**EXERCISE BRIEF:** Please copy down every line of the listing below word for word.

--- Begin EXTRACTED ENTRIES ---

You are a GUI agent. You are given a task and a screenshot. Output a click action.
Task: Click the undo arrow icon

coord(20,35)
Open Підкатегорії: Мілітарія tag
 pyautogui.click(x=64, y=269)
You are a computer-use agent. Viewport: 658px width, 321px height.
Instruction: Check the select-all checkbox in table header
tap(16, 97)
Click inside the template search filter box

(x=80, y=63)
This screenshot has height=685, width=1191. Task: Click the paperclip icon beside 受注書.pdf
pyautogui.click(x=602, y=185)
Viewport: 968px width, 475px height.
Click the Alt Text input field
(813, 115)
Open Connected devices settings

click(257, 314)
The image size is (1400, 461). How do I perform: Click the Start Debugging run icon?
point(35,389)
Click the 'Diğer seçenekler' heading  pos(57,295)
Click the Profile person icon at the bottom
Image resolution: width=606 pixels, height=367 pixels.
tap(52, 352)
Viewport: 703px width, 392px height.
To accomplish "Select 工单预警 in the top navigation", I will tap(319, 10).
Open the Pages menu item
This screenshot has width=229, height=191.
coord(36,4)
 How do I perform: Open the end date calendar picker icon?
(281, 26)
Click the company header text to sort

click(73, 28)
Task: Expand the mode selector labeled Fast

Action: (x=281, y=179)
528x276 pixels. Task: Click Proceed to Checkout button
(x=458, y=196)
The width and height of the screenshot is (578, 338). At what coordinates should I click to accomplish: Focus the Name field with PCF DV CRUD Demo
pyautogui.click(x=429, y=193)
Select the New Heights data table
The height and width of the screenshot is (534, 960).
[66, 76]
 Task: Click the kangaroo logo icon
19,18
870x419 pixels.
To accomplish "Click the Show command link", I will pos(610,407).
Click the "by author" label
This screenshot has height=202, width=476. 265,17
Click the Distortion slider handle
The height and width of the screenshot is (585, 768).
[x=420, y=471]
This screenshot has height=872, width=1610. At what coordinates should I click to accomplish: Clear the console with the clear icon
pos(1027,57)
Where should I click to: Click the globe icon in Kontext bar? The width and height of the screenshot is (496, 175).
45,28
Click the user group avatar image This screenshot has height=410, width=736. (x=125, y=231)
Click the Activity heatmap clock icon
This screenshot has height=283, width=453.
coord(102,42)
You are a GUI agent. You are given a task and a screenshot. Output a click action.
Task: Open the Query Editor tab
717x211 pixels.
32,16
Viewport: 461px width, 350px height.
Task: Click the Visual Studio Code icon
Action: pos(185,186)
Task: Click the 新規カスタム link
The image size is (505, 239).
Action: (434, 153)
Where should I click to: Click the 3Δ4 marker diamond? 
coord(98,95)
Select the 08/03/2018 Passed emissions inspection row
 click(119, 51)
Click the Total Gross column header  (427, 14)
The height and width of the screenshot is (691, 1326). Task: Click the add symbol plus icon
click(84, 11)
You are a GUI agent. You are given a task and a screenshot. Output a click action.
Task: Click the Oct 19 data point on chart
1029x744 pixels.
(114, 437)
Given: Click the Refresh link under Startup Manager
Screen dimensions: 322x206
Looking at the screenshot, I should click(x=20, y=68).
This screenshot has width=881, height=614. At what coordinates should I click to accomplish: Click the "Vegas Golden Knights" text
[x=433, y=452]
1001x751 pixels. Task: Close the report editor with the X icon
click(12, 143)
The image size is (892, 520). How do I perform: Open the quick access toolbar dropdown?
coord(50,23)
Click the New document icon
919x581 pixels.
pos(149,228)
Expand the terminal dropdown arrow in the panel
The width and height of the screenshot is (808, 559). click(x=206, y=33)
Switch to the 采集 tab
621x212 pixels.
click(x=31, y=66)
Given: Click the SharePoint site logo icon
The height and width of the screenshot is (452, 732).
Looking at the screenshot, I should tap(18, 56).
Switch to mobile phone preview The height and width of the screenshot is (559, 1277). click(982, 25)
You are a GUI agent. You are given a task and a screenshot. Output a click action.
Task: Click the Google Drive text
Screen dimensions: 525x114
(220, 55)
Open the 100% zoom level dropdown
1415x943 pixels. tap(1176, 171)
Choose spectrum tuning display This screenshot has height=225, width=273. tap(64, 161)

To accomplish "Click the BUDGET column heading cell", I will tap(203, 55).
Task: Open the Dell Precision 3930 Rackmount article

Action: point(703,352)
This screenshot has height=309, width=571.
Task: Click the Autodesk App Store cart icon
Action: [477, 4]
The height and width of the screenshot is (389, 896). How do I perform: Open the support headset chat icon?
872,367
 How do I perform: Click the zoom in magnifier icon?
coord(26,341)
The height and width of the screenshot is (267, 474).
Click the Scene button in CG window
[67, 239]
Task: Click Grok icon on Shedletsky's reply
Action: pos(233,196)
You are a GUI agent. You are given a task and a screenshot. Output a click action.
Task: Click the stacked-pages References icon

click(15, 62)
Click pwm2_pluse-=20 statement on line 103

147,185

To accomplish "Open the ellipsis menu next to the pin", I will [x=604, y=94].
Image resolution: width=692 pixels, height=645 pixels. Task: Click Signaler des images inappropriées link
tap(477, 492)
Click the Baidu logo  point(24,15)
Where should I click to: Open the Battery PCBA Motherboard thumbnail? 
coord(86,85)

--- End EXTRACTED ENTRIES ---

**TASK RESPONSE:**
You are a GUI agent. You are given a task and a screenshot. Output a click action.
Task: Click the undo arrow icon

coord(20,35)
Open Підкатегорії: Мілітарія tag
 pyautogui.click(x=64, y=269)
You are a computer-use agent. Viewport: 658px width, 321px height.
Instruction: Check the select-all checkbox in table header
tap(16, 97)
Click inside the template search filter box

(x=80, y=63)
This screenshot has height=685, width=1191. Task: Click the paperclip icon beside 受注書.pdf
pyautogui.click(x=602, y=185)
Viewport: 968px width, 475px height.
Click the Alt Text input field
(813, 115)
Open Connected devices settings

click(257, 314)
The image size is (1400, 461). How do I perform: Click the Start Debugging run icon?
point(35,389)
Click the 'Diğer seçenekler' heading  pos(57,295)
Click the Profile person icon at the bottom
Image resolution: width=606 pixels, height=367 pixels.
tap(52, 352)
Viewport: 703px width, 392px height.
To accomplish "Select 工单预警 in the top navigation", I will tap(319, 10).
Open the Pages menu item
This screenshot has width=229, height=191.
coord(36,4)
 How do I perform: Open the end date calendar picker icon?
(281, 26)
Click the company header text to sort

click(73, 28)
Task: Expand the mode selector labeled Fast

Action: (x=281, y=179)
528x276 pixels. Task: Click Proceed to Checkout button
(x=458, y=196)
The width and height of the screenshot is (578, 338). At what coordinates should I click to accomplish: Focus the Name field with PCF DV CRUD Demo
pyautogui.click(x=429, y=193)
Select the New Heights data table
The height and width of the screenshot is (534, 960).
[66, 76]
 Task: Click the kangaroo logo icon
19,18
870x419 pixels.
To accomplish "Click the Show command link", I will pos(610,407).
Click the "by author" label
This screenshot has height=202, width=476. 265,17
Click the Distortion slider handle
The height and width of the screenshot is (585, 768).
[x=420, y=471]
This screenshot has height=872, width=1610. At what coordinates should I click to accomplish: Clear the console with the clear icon
pos(1027,57)
Where should I click to: Click the globe icon in Kontext bar? The width and height of the screenshot is (496, 175).
45,28
Click the user group avatar image This screenshot has height=410, width=736. (x=125, y=231)
Click the Activity heatmap clock icon
This screenshot has height=283, width=453.
coord(102,42)
You are a GUI agent. You are given a task and a screenshot. Output a click action.
Task: Open the Query Editor tab
717x211 pixels.
32,16
Viewport: 461px width, 350px height.
Task: Click the Visual Studio Code icon
Action: pos(185,186)
Task: Click the 新規カスタム link
The image size is (505, 239).
Action: (434, 153)
Where should I click to: Click the 3Δ4 marker diamond? 
coord(98,95)
Select the 08/03/2018 Passed emissions inspection row
 click(119, 51)
Click the Total Gross column header  (427, 14)
The height and width of the screenshot is (691, 1326). Task: Click the add symbol plus icon
click(84, 11)
You are a GUI agent. You are given a task and a screenshot. Output a click action.
Task: Click the Oct 19 data point on chart
1029x744 pixels.
(114, 437)
Given: Click the Refresh link under Startup Manager
Screen dimensions: 322x206
Looking at the screenshot, I should click(x=20, y=68).
This screenshot has width=881, height=614. At what coordinates should I click to accomplish: Click the "Vegas Golden Knights" text
[x=433, y=452]
1001x751 pixels. Task: Close the report editor with the X icon
click(12, 143)
The image size is (892, 520). How do I perform: Open the quick access toolbar dropdown?
coord(50,23)
Click the New document icon
919x581 pixels.
pos(149,228)
Expand the terminal dropdown arrow in the panel
The width and height of the screenshot is (808, 559). click(x=206, y=33)
Switch to the 采集 tab
621x212 pixels.
click(x=31, y=66)
Given: Click the SharePoint site logo icon
The height and width of the screenshot is (452, 732).
Looking at the screenshot, I should tap(18, 56).
Switch to mobile phone preview The height and width of the screenshot is (559, 1277). click(982, 25)
You are a GUI agent. You are given a task and a screenshot. Output a click action.
Task: Click the Google Drive text
Screen dimensions: 525x114
(220, 55)
Open the 100% zoom level dropdown
1415x943 pixels. tap(1176, 171)
Choose spectrum tuning display This screenshot has height=225, width=273. tap(64, 161)

To accomplish "Click the BUDGET column heading cell", I will tap(203, 55).
Task: Open the Dell Precision 3930 Rackmount article

Action: point(703,352)
This screenshot has height=309, width=571.
Task: Click the Autodesk App Store cart icon
Action: [477, 4]
The height and width of the screenshot is (389, 896). How do I perform: Open the support headset chat icon?
872,367
 How do I perform: Click the zoom in magnifier icon?
coord(26,341)
The height and width of the screenshot is (267, 474).
Click the Scene button in CG window
[67, 239]
Task: Click Grok icon on Shedletsky's reply
Action: pos(233,196)
You are a GUI agent. You are given a task and a screenshot. Output a click action.
Task: Click the stacked-pages References icon

click(15, 62)
Click pwm2_pluse-=20 statement on line 103

147,185

To accomplish "Open the ellipsis menu next to the pin", I will [x=604, y=94].
Image resolution: width=692 pixels, height=645 pixels. Task: Click Signaler des images inappropriées link
tap(477, 492)
Click the Baidu logo  point(24,15)
Where should I click to: Open the Battery PCBA Motherboard thumbnail? 
coord(86,85)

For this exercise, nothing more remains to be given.